CONTEMPLATION OF CHRIST DOES NOT DISTANCE US FROM REALITY


Vatican City, 13 June 2012 (VIS) - St. Paul's experience of contemplation and the power of prayer, as recounted in his Second Letter to the Corinthians, provided the central theme of Benedict XVI's catechesis, during his general audience held this morning in the Paul VI Hall.

Paul did not respond to the voices questioning the legitimacy of his apostolate by enumerating the communities he had founded, nor did he limit himself to recounting the difficulties he had had to face in announcing the Gospel.
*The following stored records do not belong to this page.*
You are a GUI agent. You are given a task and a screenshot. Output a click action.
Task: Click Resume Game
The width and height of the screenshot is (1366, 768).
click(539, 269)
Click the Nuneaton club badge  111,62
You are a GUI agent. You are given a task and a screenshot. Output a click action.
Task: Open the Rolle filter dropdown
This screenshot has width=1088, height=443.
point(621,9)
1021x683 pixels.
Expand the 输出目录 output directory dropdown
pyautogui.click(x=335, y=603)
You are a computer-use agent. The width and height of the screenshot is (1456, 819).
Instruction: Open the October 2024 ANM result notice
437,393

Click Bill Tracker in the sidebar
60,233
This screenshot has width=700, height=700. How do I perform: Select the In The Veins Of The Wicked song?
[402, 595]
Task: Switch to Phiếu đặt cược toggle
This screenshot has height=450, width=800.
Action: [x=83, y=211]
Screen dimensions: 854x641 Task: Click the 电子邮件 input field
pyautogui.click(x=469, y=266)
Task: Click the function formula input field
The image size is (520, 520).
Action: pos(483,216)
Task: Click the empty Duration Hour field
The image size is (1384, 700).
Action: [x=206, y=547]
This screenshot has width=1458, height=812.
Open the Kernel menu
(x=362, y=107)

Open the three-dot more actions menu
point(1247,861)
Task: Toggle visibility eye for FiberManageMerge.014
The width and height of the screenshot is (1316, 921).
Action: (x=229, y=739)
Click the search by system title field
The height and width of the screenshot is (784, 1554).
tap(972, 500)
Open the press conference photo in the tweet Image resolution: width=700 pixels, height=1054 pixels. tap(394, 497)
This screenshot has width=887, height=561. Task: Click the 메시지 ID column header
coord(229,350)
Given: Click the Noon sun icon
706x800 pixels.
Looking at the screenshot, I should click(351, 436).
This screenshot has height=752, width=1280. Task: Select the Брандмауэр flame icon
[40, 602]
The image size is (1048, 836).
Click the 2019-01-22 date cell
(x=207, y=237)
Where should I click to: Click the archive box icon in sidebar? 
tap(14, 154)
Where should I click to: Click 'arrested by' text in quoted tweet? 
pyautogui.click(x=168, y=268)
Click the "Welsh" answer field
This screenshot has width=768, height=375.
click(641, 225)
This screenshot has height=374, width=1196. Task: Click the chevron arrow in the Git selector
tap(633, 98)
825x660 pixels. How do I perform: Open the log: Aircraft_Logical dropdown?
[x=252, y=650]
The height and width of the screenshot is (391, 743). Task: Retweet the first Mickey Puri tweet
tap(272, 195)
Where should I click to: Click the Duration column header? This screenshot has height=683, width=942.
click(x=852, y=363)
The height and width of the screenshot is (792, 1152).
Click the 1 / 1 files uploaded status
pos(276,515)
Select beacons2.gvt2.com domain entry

Rather, the Pope explained, "he pointed to his relationship with the Lord, ... which was so intense as to be marked by moments of ecstasy and profound contemplation". Indeed, the Apostle says: "I will boast all the more gladly of my weakness, so that the power of Christ may dwell in me".

Thus the Apostle of the Gentiles helps us to understand "that all the difficulties we meet in following Christ and bearing witness to His Gospel can be overcome by opening ourselves trustingly to the action of the Lord. ... St. Paul clearly understood how to face and experience each event in his life, especially those involving suffering, difficulty and persecution: at the moment we feel our own weakness the power of God becomes manifest, a power which does not abandon or leave us alone but becomes our support and our strength".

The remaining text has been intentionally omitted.